I put never because we dont have any carpets.Can you ever truly get them clean?


----------



## newfieannie (Dec 24, 2006)

I only have carpet on the lower level. i shampoo at least every 2 weeks but that's because the carpet is white and i'm messy.i dont know anyone who replaces their carpets every 5 years even if they can afford to do so. this was new 2 years ago when i moved in and i am replacing it shortly but only because it's a losing battle for me trying to keep it clean.~Georgia.


----------



## pinemead (Jan 18, 2003)

I'd do it monthly if I could. I have dogs, cat, and lots of sandy soil, not to mention barn dirt.


----------



## greenboy (Sep 5, 2005)

We never have a true clean carpet, I washed three times the one in the living room and two times the one in the dinning room, first time I got black petroleum black water and the last time I got light gray water, and I think that's the best I never got clean transparent water so that tells me the Carpet is not really 100% clean, but close enough.

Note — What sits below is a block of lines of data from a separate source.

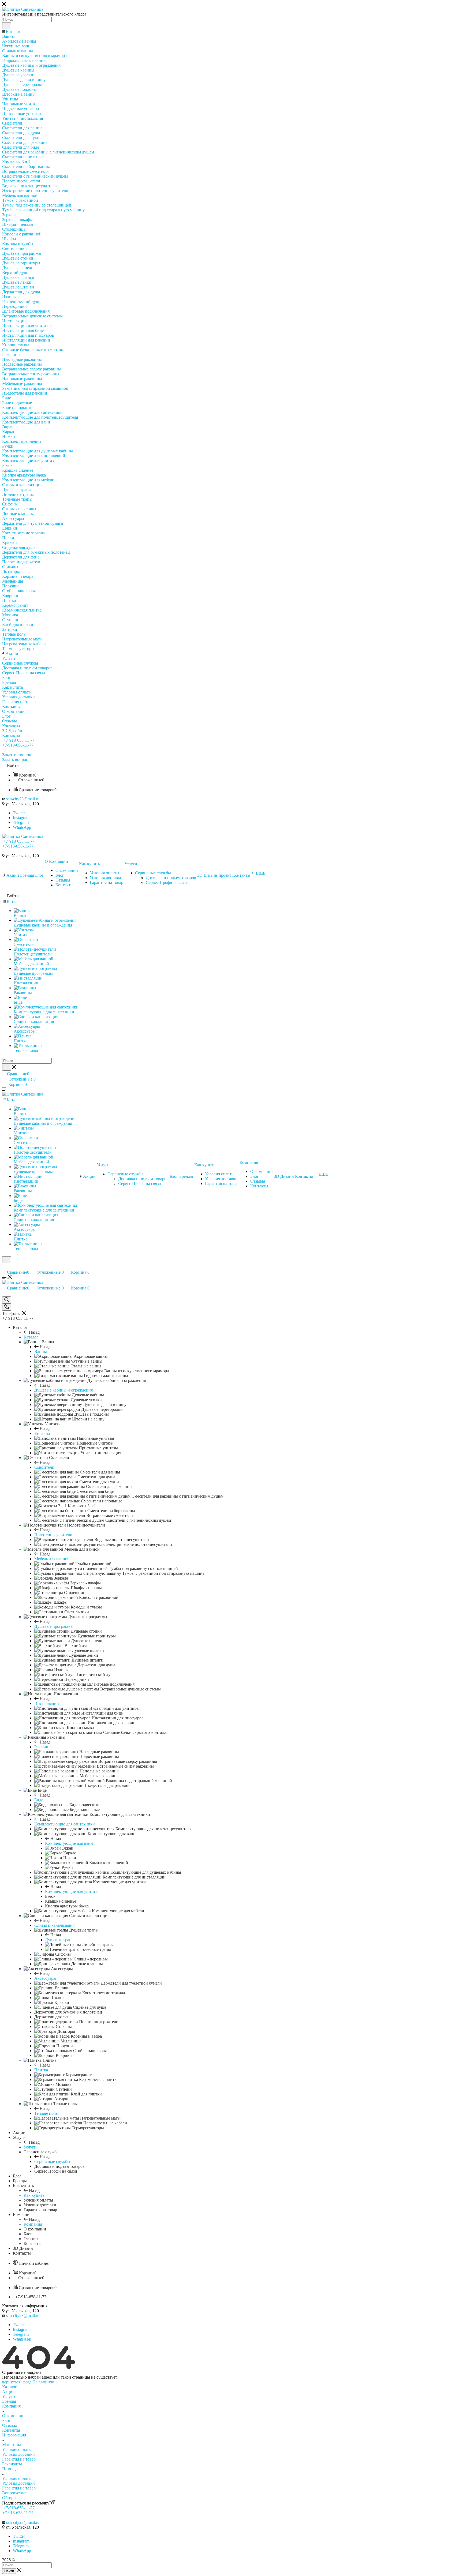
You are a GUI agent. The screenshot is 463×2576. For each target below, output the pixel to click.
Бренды (9, 2401)
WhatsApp (22, 827)
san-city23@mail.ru (22, 799)
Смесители (44, 1467)
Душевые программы (53, 1626)
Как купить (34, 2195)
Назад (34, 1332)
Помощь (9, 2468)
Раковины (43, 1747)
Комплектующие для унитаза (71, 1891)
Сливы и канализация (54, 1925)
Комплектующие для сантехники (64, 1824)
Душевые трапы (59, 1939)
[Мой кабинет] (4, 1266)
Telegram (21, 822)
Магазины (11, 2444)
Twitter (19, 813)
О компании (13, 2415)
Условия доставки (18, 2454)
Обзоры (9, 2497)
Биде (38, 1800)
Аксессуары (45, 1978)
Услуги (30, 2147)
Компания (33, 2224)
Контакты (11, 2430)
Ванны (40, 1351)
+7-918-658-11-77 (19, 740)
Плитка (41, 2070)
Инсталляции (46, 1703)
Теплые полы (46, 2113)
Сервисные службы (52, 2161)
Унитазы (42, 1433)
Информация (14, 2435)
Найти (9, 2571)
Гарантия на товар (19, 2459)
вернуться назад (16, 2382)
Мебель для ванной (52, 1559)
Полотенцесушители (53, 1534)
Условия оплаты (17, 2449)
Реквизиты (12, 2464)
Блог (6, 2420)
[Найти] (6, 25)
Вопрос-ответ (14, 2493)
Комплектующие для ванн (69, 1843)
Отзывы (9, 2425)
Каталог (31, 1337)
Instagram (21, 817)
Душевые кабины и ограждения (63, 1390)
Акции (8, 2391)
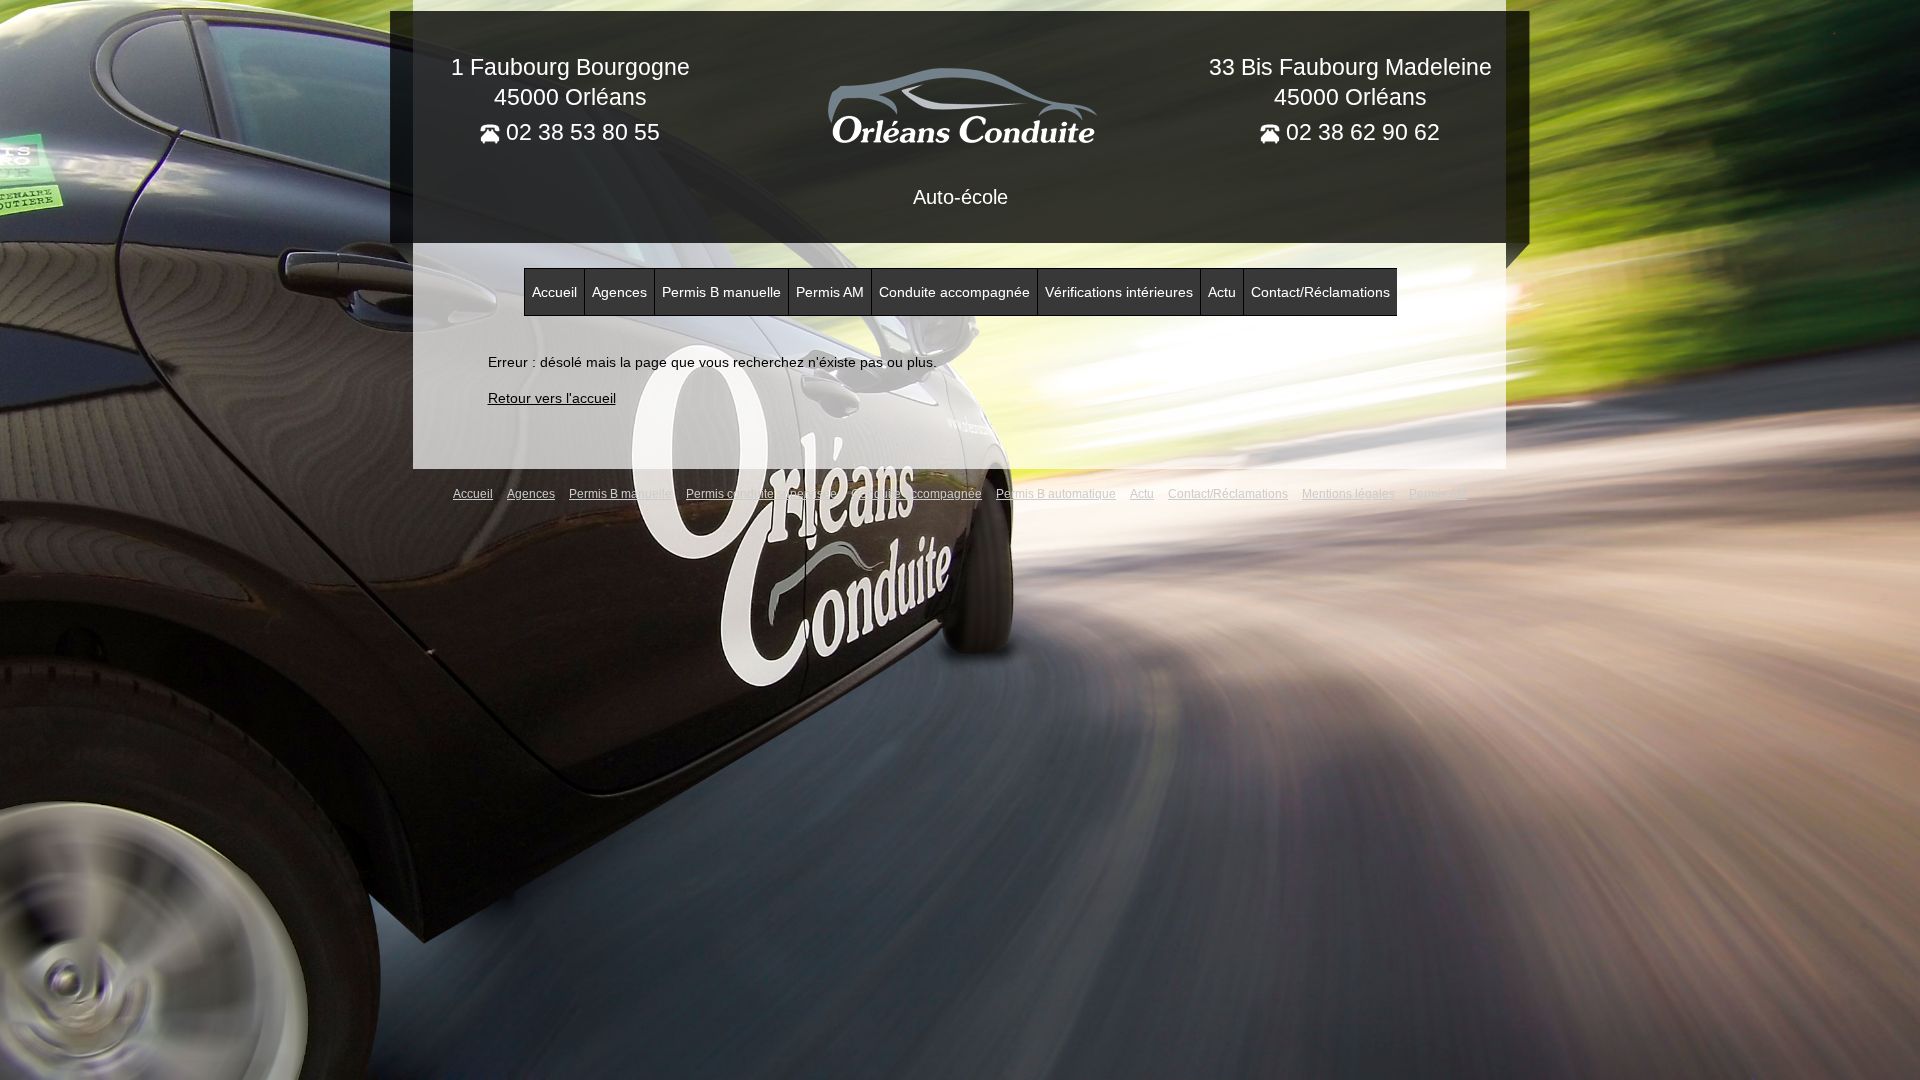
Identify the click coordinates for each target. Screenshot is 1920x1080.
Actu (1222, 292)
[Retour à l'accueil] (960, 103)
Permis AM (830, 292)
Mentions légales (1348, 494)
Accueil (554, 292)
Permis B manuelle (721, 292)
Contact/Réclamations (1320, 292)
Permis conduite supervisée (761, 494)
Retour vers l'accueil (552, 398)
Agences (619, 292)
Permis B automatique (1056, 494)
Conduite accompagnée (954, 292)
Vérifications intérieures (1119, 292)
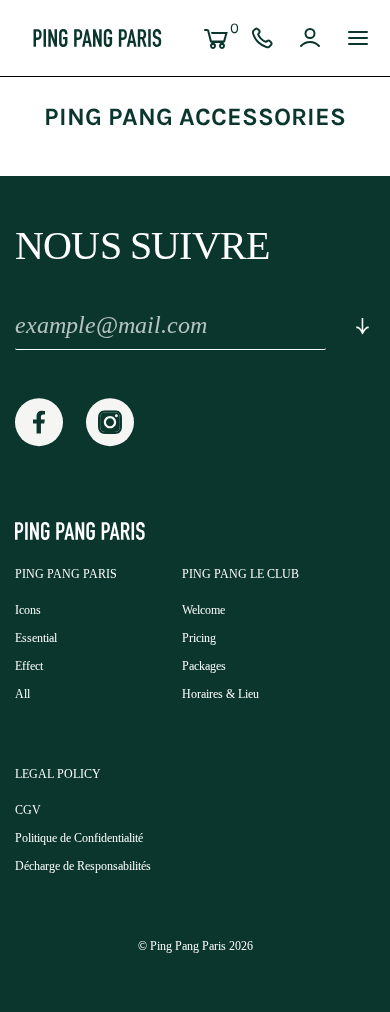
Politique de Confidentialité (79, 838)
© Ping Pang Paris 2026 (195, 946)
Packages (204, 666)
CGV (28, 810)
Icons (28, 610)
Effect (29, 666)
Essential (36, 638)
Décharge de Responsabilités (83, 866)
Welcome (203, 610)
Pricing (199, 638)
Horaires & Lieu (220, 694)
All (22, 694)
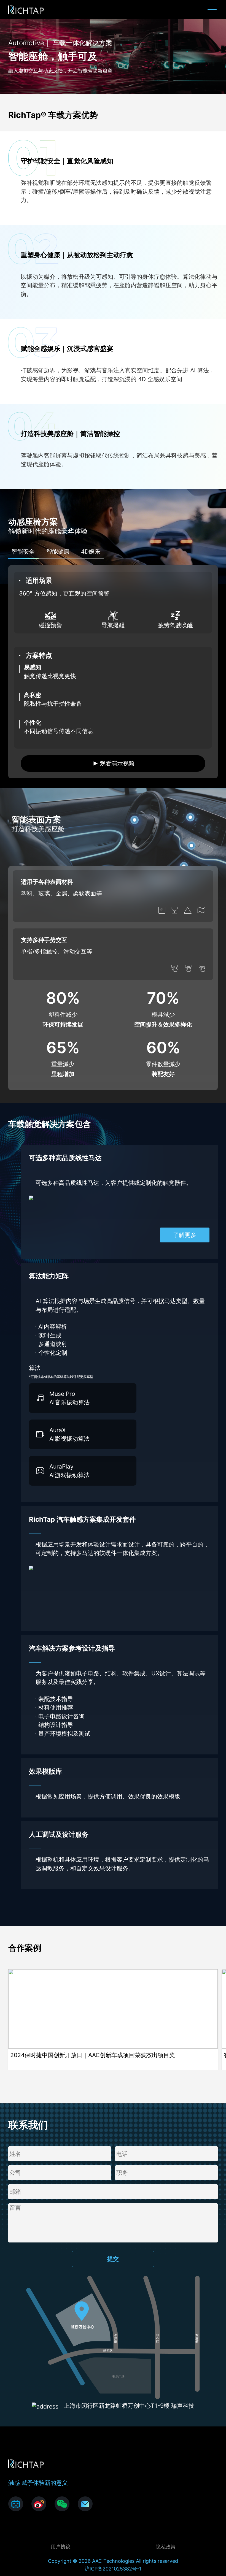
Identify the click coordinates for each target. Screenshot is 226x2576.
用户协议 (61, 2547)
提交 (113, 2258)
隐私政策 (166, 2547)
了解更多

I hate carpets, but tiling the house is not cheap her in the north, you have to tile with a heating element under it, if you don't do it, you may get cracked tiles very soon when the good old winter is back.


----------



## nodak3 (Feb 5, 2003)

I clicked never, but we do shampoo once every five years. No pets, and no small children now. We usually remove shoes at the door.


----------



## Emmy D (Sep 7, 2009)

What are you talking about, cracked tile and winter, is your house sitting directly on a slab!? I lived in N. Minn for two winters, had tile in three rooms on the first floor, along with wood, never had a problem!!

Jeez, I have a friend in N. Minn who has a log house that he built on a slab, the slab is his first floor FLOOR with tile over the concrete, not a crack in the grout or chip or anything and he has been living in this house for 10 years.

Emmy


----------



## Wolf mom (Mar 8, 2005)

I shampoo about once a year when the weather is hot so the carpet drys quicker. I spot clean constantly.

I can't wait until I can have real wood floors......

I had lots of tile in one house in Phoenix and found my sissy dogs were all over the furniture in the winter. Cold feet - in Phoenix!


----------



## crescha (Sep 24, 2009)

I am amazed at what ends up in the canister everytime I vaccum. I spent all day Wednesday shampooing the small area rugs, and the two oriental rugs in the dining and living room area, it's hard to believe what comes out even after all the vaccuming. One thing I have found though is not to use soap everytime you scrub them, if you do not get all of the soap out, then dirt will stick to it, and that is what causes the litlle black spots. Another thing I found out by accident, the colgate all purpose soap bars most of us use to make laundry detergent are also good for pre-treating those stubborn stains.


----------



## greenboy (Sep 5, 2005)

I do believe you are absolutely right, they are never clean, this time the living room I washed 3 times and I got a very clear water out of that,but was no completely clean the water was no clear. You are right.



wildhorse said:


> I put never because we dont have any carpets.Can you ever truly get them clean?


----------



## MSMH (Sep 8, 2009)

wildhorse said:


> I put never because we dont have any carpets.Can you ever truly get them clean?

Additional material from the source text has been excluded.